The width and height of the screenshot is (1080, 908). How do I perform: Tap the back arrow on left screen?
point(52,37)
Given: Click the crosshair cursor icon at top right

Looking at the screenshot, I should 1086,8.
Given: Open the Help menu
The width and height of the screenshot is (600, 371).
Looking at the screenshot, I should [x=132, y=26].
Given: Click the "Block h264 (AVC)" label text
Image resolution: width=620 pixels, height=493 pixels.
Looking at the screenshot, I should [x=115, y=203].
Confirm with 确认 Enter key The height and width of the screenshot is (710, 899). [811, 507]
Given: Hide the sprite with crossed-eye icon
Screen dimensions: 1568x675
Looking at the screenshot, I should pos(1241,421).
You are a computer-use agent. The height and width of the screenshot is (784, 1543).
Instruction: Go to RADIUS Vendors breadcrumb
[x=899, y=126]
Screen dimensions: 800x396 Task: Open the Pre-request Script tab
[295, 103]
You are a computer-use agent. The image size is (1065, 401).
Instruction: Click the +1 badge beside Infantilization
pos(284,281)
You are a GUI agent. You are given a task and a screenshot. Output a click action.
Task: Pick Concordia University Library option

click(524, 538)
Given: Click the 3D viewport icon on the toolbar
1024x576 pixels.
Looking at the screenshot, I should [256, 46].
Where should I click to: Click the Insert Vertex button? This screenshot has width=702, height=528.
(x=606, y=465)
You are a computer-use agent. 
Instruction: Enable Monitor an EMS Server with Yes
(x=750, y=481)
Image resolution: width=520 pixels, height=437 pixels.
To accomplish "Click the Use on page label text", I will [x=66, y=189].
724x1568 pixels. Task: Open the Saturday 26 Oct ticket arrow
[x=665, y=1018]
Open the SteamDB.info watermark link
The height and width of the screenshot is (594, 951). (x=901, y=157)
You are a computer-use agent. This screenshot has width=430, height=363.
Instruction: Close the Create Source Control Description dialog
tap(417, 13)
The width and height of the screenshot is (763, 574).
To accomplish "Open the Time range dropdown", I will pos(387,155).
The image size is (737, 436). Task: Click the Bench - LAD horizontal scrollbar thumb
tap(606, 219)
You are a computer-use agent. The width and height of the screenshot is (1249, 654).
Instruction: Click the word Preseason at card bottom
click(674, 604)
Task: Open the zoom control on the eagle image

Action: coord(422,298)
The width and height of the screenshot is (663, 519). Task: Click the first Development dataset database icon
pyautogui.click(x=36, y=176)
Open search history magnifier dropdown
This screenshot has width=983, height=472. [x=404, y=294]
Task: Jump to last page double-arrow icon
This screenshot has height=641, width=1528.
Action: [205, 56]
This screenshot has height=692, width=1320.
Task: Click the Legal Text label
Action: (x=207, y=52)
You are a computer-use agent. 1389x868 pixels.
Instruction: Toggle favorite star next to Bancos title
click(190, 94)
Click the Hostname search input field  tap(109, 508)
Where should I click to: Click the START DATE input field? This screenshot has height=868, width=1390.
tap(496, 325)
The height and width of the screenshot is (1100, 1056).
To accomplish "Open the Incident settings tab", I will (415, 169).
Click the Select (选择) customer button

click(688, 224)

-=-=-=-=-

How to complete this task – Write the material above out once more, exactly as it stands.

Response to the task –
The width and height of the screenshot is (1080, 908). How do I perform: Tap the back arrow on left screen?
point(52,37)
Given: Click the crosshair cursor icon at top right

Looking at the screenshot, I should 1086,8.
Given: Open the Help menu
The width and height of the screenshot is (600, 371).
Looking at the screenshot, I should [x=132, y=26].
Given: Click the "Block h264 (AVC)" label text
Image resolution: width=620 pixels, height=493 pixels.
Looking at the screenshot, I should [x=115, y=203].
Confirm with 确认 Enter key The height and width of the screenshot is (710, 899). [811, 507]
Given: Hide the sprite with crossed-eye icon
Screen dimensions: 1568x675
Looking at the screenshot, I should pos(1241,421).
You are a computer-use agent. The height and width of the screenshot is (784, 1543).
Instruction: Go to RADIUS Vendors breadcrumb
[x=899, y=126]
Screen dimensions: 800x396 Task: Open the Pre-request Script tab
[295, 103]
You are a computer-use agent. The image size is (1065, 401).
Instruction: Click the +1 badge beside Infantilization
pos(284,281)
You are a GUI agent. You are given a task and a screenshot. Output a click action.
Task: Pick Concordia University Library option

click(524, 538)
Given: Click the 3D viewport icon on the toolbar
1024x576 pixels.
Looking at the screenshot, I should [256, 46].
Where should I click to: Click the Insert Vertex button? This screenshot has width=702, height=528.
(x=606, y=465)
You are a computer-use agent. 
Instruction: Enable Monitor an EMS Server with Yes
(x=750, y=481)
Image resolution: width=520 pixels, height=437 pixels.
To accomplish "Click the Use on page label text", I will [x=66, y=189].
724x1568 pixels. Task: Open the Saturday 26 Oct ticket arrow
[x=665, y=1018]
Open the SteamDB.info watermark link
The height and width of the screenshot is (594, 951). (x=901, y=157)
You are a computer-use agent. This screenshot has width=430, height=363.
Instruction: Close the Create Source Control Description dialog
tap(417, 13)
The width and height of the screenshot is (763, 574).
To accomplish "Open the Time range dropdown", I will pos(387,155).
The image size is (737, 436). Task: Click the Bench - LAD horizontal scrollbar thumb
tap(606, 219)
You are a computer-use agent. The width and height of the screenshot is (1249, 654).
Instruction: Click the word Preseason at card bottom
click(674, 604)
Task: Open the zoom control on the eagle image

Action: coord(422,298)
The width and height of the screenshot is (663, 519). Task: Click the first Development dataset database icon
pyautogui.click(x=36, y=176)
Open search history magnifier dropdown
This screenshot has width=983, height=472. [x=404, y=294]
Task: Jump to last page double-arrow icon
This screenshot has height=641, width=1528.
Action: [205, 56]
This screenshot has height=692, width=1320.
Task: Click the Legal Text label
Action: (x=207, y=52)
You are a computer-use agent. 1389x868 pixels.
Instruction: Toggle favorite star next to Bancos title
click(190, 94)
Click the Hostname search input field  tap(109, 508)
Where should I click to: Click the START DATE input field? This screenshot has height=868, width=1390.
tap(496, 325)
The height and width of the screenshot is (1100, 1056).
To accomplish "Open the Incident settings tab", I will (415, 169).
Click the Select (选择) customer button

click(688, 224)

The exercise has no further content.